The "spéculoos" biscuit

Written by Frédéric Solvel - 09 Aug 2010, 00:00 (Updated: 11 Jul 2017, 10:05)
The "spéculoos" biscuit
Made from flour, butter and brown sugar (which gives it a deep brown colour), the spéculoos is a typically-Belgian biscuit. It has been attributed several origins: one claims the name comes from the Latin « species », meaning spices, hence the reason why several bakers add a mix of spices to the basic spéculoos mixture (cinnamon, cloves, ginger, sesame or orange zest) to create a unique and distinctive flavour. But the name spéculoos could also stem from the old Latin word « speculator », meaning «bishop». This would explain why the biscuit is an integral part of regional folklore, being offered to well-behaved children as a reward each year on the festival day of bishop Saint-Nicolas.

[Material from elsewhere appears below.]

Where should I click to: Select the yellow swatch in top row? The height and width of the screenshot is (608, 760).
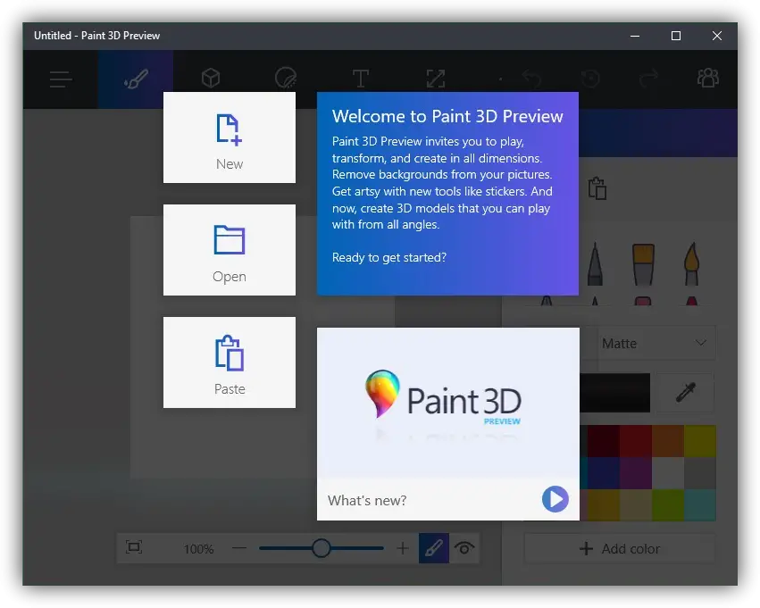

Whichever origin they may have, spéculoos are no ordinary biscuits: they usually have a special shape, either that of a person or an animal. The shape is given by using a mould, called a "planche à spéculoos". In the region many ancient "planches", or boards for making spéculoos have been discovered which are so finely sculpted they are true works of art. Today, the spéculoos is ideal taken with a cup of coffee or hot chocolate, but can also be enjoyed with desserts, or as a sweet accompaniment to foie gras.